# Spooky geese



## smalls (Sep 9, 2003)

Hunted a great field on Saturday morning, too bad are set up wasn't the greatest. Something (I believe tire tracks) spooked all the birds at about 75-80 yards in front of the decoys. The first flock was a group of about 250 lessors, then many groups of 10-50 bigguns a while later. Probably had 500+ birds lock up then flare off on us. Most circled three or four times then ended up scooting off.

The most disappoint part was scouting later that night onlywhen 10 birds came off the roost slough (our field was several miles away). I don't know if it was our setup that spooked them out of the area or if the hellacious north wind on saturday blew them out.

I did notice several other fields that had been holding several hundred snow geese also didn't have any birds left on them.

Anyone have any similar experiences?


----------



## smalls (Sep 9, 2003)

One thought came to me just after I posted. Perhaps pheasant hunters hunting grass around the roosts could have spooked them.

Anyway, it looks like I will be waiting for new birds around home as the rest are gone. Still quite a few ducks though.


----------



## Eric Hustad (Feb 25, 2002)

We had the same thing happen to us. We watched over 500 Canadas come into the field and the next morning they were really spooky and fed in a field about a half mile away. We did get into a pretty good mallard shoot so it wasn't a complete bust, but we need some new birds down otherwise pheasants here I come...


----------



## djleye (Nov 14, 2002)

● Entries provided:
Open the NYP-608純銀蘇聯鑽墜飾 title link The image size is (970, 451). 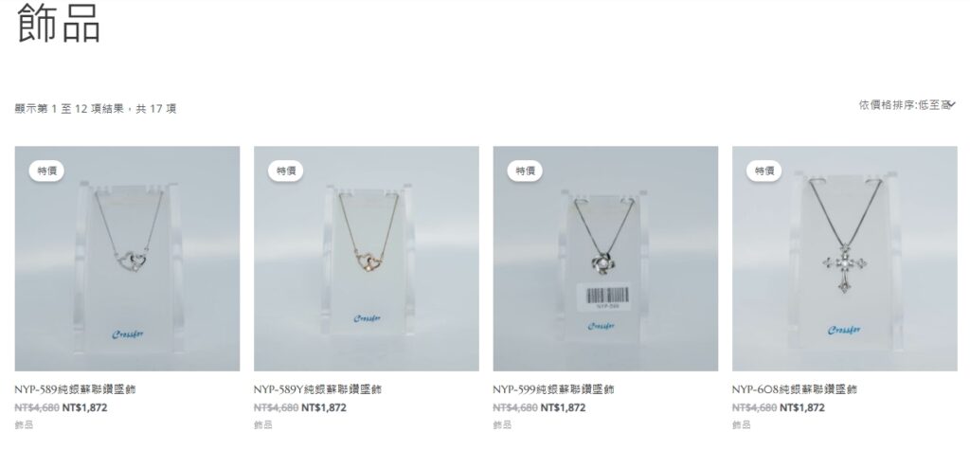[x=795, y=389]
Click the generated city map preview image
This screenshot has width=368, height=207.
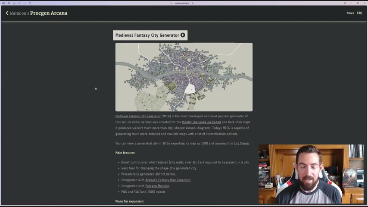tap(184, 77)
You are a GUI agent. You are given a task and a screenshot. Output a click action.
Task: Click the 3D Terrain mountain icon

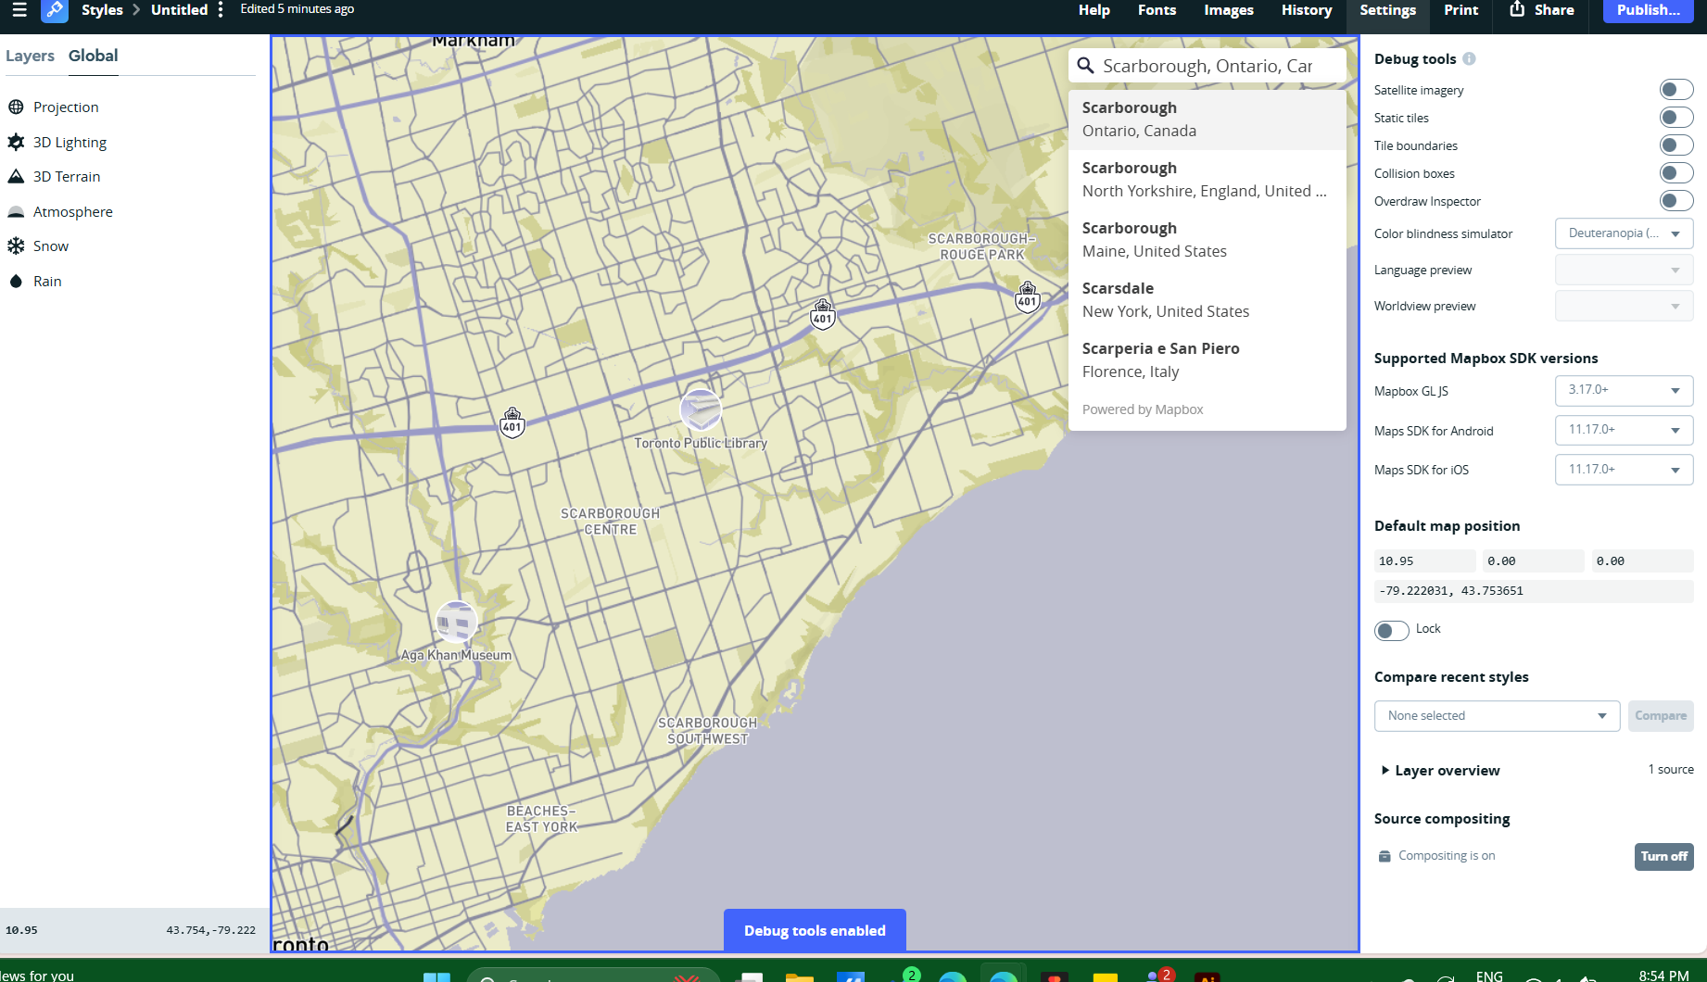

● What the task asks: Update the spooky geese thread between "Anyone have any" and "few ducks though.", inclusive, writing that part out again with "ducks" changed to "mallards". The entries can be set aside for this work.

● Response for this exercise:
Anyone have any similar experiences?


----------



## smalls (Sep 9, 2003)

One thought came to me just after I posted. Perhaps pheasant hunters hunting grass around the roosts could have spooked them.

Anyway, it looks like I will be waiting for new birds around home as the rest are gone. Still quite a few mallards though.